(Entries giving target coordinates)

— Begin —

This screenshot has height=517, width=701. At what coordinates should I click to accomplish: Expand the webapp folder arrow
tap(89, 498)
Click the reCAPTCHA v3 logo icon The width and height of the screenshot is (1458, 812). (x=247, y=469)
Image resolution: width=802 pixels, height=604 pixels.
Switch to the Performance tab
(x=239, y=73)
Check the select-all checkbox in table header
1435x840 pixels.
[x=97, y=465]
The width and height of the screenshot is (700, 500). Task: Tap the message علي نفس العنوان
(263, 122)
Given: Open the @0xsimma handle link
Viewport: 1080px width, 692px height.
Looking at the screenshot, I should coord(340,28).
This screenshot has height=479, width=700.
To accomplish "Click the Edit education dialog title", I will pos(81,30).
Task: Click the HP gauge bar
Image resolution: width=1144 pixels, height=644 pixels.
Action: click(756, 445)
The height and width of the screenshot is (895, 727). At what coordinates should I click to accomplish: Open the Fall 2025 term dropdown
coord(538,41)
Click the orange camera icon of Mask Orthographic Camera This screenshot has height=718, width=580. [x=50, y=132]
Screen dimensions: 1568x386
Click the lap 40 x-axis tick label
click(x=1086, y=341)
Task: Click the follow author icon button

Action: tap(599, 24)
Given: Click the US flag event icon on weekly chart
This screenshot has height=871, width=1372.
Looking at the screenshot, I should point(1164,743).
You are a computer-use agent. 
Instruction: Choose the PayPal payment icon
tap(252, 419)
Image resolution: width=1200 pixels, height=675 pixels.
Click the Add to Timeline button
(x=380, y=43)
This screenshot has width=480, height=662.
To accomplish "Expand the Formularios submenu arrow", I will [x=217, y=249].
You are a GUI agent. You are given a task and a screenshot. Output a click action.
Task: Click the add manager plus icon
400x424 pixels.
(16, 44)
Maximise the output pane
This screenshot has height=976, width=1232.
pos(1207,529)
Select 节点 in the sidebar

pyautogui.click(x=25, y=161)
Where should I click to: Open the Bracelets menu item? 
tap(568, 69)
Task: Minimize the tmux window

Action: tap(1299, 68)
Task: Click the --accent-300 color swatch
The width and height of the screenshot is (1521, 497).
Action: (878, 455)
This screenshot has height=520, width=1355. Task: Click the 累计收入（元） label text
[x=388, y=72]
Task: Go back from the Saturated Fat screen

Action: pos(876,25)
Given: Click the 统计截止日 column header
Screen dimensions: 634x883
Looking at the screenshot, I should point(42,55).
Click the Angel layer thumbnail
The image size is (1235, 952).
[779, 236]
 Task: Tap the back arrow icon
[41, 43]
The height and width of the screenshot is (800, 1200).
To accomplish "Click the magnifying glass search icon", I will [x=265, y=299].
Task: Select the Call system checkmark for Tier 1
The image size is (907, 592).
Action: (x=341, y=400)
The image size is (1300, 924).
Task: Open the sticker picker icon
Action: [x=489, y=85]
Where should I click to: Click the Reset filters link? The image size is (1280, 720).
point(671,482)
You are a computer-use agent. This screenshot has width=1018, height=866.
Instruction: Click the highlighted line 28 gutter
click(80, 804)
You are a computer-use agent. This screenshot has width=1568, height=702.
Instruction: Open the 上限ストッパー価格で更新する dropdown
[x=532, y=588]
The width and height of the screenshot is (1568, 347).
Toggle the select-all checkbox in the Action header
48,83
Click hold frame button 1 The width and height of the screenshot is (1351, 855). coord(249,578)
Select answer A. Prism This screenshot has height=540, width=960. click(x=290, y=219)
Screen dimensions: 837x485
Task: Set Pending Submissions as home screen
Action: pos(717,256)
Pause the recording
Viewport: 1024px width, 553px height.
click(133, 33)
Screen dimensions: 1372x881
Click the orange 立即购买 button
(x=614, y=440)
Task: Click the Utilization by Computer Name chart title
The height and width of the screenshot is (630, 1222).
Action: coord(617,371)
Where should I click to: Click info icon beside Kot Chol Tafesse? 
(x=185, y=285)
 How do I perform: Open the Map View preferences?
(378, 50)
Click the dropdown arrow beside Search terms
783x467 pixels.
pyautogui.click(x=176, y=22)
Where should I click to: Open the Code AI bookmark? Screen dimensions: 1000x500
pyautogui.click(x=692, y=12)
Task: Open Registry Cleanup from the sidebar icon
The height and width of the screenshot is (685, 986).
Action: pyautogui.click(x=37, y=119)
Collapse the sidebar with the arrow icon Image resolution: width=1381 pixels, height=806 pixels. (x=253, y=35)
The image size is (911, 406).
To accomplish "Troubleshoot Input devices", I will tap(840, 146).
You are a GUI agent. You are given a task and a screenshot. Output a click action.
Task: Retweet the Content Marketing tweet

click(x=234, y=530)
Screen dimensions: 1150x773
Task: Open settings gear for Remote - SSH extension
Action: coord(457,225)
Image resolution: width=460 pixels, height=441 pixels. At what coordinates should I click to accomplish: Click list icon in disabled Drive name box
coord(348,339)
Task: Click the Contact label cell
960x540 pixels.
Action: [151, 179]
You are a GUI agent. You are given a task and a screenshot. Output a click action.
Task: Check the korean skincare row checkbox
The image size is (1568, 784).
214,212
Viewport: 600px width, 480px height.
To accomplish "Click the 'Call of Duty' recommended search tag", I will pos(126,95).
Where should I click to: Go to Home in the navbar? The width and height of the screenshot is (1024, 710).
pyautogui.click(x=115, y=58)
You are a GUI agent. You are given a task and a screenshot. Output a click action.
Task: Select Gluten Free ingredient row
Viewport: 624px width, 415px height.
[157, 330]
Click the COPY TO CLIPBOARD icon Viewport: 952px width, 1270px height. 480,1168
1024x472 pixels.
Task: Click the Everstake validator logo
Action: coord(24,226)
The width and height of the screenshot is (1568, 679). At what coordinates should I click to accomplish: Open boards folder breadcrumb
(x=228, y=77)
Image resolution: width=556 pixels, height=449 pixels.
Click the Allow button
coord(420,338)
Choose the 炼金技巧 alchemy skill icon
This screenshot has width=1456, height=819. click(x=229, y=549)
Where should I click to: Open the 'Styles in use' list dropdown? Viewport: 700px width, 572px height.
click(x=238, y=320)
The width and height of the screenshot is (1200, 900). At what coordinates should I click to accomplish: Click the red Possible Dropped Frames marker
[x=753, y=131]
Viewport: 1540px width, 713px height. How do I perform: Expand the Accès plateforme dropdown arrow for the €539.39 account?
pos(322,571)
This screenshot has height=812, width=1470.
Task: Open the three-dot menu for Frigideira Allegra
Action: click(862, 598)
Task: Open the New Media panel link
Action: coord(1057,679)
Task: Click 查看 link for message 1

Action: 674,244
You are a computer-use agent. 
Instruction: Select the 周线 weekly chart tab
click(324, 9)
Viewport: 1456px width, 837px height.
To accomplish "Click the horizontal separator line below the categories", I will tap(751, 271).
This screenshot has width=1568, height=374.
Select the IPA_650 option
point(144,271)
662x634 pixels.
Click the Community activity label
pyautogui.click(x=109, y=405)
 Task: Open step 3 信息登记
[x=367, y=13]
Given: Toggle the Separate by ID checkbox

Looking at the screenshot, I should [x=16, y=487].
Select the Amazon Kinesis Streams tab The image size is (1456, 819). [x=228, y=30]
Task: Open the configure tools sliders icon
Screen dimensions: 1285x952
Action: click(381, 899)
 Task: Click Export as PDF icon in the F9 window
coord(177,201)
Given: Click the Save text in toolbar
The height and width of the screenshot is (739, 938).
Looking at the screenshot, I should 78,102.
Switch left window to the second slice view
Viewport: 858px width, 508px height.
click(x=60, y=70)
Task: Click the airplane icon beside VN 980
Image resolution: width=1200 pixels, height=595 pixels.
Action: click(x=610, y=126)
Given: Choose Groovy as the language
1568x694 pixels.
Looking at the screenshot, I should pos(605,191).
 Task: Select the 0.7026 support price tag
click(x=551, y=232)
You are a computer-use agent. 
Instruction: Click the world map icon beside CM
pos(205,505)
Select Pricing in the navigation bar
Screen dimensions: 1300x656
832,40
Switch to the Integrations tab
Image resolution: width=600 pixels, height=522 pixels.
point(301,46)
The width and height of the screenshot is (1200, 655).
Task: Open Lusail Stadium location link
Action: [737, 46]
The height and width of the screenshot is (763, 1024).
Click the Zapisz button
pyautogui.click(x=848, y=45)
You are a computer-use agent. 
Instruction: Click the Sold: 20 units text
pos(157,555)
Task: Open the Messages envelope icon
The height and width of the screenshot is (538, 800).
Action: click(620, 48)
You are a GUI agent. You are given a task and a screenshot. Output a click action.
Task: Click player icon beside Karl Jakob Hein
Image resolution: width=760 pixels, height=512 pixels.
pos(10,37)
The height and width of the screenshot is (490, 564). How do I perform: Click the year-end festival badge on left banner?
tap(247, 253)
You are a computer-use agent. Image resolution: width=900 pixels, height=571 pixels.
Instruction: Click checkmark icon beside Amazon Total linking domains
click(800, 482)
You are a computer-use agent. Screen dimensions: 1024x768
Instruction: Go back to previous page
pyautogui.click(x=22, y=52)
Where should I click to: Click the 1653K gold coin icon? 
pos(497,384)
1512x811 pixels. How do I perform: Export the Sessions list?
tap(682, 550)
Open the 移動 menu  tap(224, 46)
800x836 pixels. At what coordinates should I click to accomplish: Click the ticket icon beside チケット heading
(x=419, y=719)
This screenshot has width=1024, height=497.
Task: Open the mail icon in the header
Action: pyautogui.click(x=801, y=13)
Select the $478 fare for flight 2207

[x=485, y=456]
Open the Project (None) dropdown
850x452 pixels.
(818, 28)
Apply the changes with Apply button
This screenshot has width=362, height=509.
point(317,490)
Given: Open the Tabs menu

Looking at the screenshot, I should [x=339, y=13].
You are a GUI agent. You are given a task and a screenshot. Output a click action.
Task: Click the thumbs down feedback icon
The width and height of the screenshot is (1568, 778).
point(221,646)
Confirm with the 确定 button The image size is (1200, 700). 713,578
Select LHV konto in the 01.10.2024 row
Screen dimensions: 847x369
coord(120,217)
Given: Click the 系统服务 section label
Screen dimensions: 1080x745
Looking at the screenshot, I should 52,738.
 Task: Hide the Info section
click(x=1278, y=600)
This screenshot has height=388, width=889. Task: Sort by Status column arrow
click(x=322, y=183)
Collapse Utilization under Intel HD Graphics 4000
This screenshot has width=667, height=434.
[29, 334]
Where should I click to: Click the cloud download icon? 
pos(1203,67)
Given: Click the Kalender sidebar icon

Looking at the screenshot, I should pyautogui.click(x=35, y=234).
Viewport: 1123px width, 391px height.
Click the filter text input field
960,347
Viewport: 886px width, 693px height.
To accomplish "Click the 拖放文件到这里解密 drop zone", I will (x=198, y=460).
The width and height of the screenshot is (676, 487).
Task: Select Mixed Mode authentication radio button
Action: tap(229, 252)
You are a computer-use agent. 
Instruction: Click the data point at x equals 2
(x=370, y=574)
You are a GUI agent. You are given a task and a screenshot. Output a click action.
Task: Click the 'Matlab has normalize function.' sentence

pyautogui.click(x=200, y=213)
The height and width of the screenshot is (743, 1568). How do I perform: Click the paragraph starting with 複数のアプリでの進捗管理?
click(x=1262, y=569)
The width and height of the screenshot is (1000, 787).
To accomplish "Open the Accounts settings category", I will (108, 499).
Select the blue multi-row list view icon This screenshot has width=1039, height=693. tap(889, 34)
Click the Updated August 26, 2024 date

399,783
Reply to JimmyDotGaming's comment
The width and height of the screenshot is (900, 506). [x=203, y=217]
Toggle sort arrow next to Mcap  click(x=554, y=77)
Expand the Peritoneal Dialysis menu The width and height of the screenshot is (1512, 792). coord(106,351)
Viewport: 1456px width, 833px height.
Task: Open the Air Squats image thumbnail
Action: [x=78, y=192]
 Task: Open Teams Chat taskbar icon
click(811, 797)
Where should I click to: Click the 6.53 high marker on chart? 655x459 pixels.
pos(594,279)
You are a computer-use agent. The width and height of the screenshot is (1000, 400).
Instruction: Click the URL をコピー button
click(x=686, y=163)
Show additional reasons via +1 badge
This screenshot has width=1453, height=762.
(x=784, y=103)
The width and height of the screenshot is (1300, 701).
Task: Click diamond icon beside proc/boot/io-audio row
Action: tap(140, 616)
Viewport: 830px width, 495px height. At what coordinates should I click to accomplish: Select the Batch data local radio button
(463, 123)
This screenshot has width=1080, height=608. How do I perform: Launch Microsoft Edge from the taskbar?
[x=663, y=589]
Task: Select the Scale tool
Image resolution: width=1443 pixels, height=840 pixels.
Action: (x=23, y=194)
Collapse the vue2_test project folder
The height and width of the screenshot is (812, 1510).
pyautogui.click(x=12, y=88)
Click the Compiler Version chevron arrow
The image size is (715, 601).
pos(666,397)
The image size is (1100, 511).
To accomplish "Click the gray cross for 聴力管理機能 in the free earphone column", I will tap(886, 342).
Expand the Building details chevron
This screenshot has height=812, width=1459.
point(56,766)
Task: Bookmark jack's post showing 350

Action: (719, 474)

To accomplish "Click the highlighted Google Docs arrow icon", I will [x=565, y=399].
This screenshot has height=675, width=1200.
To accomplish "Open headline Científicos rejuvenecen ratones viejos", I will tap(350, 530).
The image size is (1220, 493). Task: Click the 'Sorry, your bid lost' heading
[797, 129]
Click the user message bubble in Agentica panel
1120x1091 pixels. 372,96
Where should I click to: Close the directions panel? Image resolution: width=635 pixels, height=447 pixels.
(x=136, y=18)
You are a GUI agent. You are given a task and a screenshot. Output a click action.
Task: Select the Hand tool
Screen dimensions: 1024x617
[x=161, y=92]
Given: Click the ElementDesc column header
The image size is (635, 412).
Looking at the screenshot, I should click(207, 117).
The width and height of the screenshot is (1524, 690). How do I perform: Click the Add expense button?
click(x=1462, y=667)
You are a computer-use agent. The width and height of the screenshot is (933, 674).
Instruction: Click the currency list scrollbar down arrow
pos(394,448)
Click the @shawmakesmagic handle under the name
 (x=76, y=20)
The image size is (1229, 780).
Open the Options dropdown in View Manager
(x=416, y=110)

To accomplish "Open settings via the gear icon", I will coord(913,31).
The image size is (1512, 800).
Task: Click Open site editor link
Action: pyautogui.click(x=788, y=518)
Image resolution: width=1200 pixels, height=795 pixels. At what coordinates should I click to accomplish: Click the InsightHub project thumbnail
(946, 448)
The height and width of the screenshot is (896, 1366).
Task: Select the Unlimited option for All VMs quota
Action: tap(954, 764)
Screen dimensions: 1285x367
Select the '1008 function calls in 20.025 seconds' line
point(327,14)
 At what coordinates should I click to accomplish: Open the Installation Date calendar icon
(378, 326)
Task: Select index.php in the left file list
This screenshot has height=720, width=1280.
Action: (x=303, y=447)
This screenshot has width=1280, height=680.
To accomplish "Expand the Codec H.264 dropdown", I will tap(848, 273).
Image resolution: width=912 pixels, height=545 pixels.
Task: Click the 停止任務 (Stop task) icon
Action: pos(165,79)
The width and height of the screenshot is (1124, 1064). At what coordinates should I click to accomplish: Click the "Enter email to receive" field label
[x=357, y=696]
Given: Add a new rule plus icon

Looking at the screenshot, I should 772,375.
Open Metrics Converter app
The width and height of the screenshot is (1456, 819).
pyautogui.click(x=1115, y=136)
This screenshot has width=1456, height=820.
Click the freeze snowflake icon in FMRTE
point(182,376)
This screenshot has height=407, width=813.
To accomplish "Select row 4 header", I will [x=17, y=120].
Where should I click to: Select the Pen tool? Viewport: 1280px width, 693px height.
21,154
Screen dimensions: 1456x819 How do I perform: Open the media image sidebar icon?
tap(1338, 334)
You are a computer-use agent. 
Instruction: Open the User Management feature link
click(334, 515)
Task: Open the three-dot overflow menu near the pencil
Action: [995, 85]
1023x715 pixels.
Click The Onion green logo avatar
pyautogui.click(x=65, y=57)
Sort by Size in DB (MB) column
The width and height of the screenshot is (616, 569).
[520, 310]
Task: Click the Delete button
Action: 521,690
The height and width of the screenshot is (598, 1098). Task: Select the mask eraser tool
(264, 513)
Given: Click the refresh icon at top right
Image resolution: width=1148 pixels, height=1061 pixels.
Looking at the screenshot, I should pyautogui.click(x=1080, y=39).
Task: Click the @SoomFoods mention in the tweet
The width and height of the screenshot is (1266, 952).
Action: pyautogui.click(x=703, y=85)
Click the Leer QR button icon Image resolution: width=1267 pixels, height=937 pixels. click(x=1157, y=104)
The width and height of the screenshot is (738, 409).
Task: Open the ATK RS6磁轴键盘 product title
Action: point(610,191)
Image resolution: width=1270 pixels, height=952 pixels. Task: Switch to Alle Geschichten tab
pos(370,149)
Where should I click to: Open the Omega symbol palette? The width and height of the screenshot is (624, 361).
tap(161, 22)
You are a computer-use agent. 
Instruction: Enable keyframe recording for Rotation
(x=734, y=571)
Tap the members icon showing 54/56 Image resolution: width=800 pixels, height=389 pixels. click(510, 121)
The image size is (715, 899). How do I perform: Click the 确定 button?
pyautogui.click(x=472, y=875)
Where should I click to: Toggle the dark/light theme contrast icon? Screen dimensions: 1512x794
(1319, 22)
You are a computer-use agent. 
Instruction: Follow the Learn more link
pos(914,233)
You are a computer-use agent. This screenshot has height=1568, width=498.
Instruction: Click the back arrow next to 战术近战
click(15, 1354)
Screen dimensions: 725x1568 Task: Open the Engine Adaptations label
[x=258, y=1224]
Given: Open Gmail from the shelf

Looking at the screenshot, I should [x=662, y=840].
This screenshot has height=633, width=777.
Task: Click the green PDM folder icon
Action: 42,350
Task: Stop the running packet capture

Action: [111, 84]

— End —

● **EXERCISE REQUIREMENTS**
Please copy out, without any change, the part that opens with the line containing "Click the reCAPTCHA" and closes with the line containing "Action: tap(599, 24)", including both of those lines.

● **SOLUTION**
Click the reCAPTCHA v3 logo icon The width and height of the screenshot is (1458, 812). (x=247, y=469)
Image resolution: width=802 pixels, height=604 pixels.
Switch to the Performance tab
(x=239, y=73)
Check the select-all checkbox in table header
1435x840 pixels.
[x=97, y=465]
The width and height of the screenshot is (700, 500). Task: Tap the message علي نفس العنوان
(263, 122)
Given: Open the @0xsimma handle link
Viewport: 1080px width, 692px height.
Looking at the screenshot, I should coord(340,28).
This screenshot has height=479, width=700.
To accomplish "Click the Edit education dialog title", I will pos(81,30).
Task: Click the HP gauge bar
Image resolution: width=1144 pixels, height=644 pixels.
Action: click(756, 445)
The height and width of the screenshot is (895, 727). At what coordinates should I click to accomplish: Open the Fall 2025 term dropdown
coord(538,41)
Click the orange camera icon of Mask Orthographic Camera This screenshot has height=718, width=580. [x=50, y=132]
Screen dimensions: 1568x386
Click the lap 40 x-axis tick label
click(x=1086, y=341)
Task: Click the follow author icon button

Action: tap(599, 24)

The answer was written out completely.